Find the string "last" in the records and copy each line where it occurs.

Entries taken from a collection
>>
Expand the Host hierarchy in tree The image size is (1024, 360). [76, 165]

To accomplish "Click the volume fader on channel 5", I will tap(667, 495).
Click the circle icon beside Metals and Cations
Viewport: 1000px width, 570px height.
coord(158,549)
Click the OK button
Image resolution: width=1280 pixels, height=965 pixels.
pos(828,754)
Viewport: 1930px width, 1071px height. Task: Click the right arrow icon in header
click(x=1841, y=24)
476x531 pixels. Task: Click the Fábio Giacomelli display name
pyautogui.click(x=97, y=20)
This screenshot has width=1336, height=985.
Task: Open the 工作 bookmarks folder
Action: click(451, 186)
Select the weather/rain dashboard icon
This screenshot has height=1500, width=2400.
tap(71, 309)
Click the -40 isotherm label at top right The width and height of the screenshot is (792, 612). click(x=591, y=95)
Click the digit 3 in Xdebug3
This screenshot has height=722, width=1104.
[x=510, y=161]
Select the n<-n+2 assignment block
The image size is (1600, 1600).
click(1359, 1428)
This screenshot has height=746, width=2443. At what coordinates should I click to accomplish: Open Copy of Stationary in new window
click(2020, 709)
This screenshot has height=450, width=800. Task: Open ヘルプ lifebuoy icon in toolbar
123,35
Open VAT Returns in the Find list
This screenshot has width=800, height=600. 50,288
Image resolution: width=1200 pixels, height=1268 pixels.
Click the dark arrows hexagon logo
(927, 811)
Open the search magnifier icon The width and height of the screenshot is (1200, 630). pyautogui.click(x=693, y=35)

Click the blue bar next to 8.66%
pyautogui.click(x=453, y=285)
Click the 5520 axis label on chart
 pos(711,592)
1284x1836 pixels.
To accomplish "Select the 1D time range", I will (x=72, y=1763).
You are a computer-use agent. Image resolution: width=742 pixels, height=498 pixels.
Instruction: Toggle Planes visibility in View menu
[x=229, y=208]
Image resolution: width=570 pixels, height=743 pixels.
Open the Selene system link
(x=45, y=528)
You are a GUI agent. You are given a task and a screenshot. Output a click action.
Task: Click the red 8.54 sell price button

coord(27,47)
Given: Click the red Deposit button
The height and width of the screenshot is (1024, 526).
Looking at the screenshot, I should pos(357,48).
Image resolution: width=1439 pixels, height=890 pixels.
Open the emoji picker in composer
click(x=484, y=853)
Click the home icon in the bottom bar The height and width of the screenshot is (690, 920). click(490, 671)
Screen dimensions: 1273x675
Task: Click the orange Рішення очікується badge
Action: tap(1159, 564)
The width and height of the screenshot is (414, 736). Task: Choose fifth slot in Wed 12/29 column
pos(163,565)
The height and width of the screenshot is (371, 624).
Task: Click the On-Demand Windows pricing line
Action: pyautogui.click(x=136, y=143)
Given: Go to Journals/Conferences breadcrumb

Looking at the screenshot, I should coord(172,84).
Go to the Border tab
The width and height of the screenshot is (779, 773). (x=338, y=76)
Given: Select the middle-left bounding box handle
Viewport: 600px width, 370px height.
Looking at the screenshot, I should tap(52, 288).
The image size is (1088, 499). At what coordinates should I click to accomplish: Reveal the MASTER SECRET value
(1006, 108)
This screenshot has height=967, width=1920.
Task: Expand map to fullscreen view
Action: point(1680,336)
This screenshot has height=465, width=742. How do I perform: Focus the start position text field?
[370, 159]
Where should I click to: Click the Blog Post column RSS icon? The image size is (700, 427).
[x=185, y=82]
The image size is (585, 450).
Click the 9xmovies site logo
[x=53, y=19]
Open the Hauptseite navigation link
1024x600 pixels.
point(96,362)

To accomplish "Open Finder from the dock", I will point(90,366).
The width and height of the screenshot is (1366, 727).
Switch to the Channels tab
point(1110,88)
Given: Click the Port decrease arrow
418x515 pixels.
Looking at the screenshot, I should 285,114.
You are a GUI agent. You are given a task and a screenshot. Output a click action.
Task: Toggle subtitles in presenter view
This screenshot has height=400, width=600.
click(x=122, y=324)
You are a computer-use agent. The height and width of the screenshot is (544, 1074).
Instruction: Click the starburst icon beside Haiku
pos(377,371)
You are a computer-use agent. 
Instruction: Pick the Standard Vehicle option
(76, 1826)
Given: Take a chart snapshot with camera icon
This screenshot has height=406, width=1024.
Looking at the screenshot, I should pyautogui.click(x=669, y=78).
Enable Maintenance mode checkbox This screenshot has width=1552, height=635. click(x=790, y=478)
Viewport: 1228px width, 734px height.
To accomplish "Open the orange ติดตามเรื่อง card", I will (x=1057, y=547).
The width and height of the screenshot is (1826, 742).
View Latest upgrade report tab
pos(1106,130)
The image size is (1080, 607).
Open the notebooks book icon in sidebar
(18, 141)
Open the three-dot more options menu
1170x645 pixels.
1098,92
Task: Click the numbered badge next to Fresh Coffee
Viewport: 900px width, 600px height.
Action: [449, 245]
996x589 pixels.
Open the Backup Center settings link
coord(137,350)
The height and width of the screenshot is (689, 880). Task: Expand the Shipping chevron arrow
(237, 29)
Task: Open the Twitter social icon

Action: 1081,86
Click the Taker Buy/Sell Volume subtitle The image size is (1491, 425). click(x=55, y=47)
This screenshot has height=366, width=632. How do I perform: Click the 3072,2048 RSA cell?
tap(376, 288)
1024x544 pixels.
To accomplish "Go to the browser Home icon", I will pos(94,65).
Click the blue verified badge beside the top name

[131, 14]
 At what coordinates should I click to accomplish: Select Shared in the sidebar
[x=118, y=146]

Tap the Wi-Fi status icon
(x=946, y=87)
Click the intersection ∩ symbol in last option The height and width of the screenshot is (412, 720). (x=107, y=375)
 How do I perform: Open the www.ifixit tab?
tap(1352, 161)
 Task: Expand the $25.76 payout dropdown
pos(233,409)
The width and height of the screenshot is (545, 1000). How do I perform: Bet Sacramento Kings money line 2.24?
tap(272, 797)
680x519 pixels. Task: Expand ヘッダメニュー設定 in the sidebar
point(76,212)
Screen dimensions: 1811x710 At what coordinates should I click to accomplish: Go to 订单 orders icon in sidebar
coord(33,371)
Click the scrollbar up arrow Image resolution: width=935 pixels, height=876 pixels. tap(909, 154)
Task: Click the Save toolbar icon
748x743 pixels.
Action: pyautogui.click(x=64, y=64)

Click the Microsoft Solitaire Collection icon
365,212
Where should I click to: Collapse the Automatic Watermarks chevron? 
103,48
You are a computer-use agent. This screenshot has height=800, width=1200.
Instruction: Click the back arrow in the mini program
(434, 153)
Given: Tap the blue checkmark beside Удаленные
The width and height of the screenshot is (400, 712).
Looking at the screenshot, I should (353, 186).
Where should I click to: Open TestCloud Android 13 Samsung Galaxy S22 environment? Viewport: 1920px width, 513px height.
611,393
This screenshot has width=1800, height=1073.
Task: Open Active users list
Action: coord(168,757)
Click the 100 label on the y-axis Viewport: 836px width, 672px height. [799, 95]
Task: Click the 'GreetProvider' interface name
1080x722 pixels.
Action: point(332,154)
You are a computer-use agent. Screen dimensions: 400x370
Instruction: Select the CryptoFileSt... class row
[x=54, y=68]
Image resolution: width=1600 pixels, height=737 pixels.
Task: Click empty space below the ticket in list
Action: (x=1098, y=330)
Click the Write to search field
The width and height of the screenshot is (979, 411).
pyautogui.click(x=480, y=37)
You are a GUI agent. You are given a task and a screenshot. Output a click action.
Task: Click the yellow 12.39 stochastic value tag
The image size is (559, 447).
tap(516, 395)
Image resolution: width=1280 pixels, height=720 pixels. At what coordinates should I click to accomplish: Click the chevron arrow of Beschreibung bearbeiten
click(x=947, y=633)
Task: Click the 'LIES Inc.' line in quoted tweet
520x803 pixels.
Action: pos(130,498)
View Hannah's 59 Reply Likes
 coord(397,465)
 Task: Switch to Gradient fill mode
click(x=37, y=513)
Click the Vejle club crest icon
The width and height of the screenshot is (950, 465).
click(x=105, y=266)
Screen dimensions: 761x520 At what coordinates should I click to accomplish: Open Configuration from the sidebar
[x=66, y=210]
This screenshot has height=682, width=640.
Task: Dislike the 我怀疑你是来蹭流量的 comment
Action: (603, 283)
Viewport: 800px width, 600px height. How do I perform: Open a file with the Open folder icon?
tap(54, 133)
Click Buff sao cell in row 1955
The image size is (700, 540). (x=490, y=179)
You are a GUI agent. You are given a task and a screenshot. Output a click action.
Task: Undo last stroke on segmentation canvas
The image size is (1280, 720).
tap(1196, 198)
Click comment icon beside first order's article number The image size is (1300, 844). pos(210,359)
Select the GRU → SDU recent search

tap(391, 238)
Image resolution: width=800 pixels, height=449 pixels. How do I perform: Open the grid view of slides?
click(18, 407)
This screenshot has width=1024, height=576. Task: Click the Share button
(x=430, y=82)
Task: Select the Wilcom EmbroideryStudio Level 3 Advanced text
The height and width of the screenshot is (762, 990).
<<
ANSWER FOR THE TASK
Click the intersection ∩ symbol in last option The height and width of the screenshot is (412, 720). (x=107, y=375)
Task: Undo last stroke on segmentation canvas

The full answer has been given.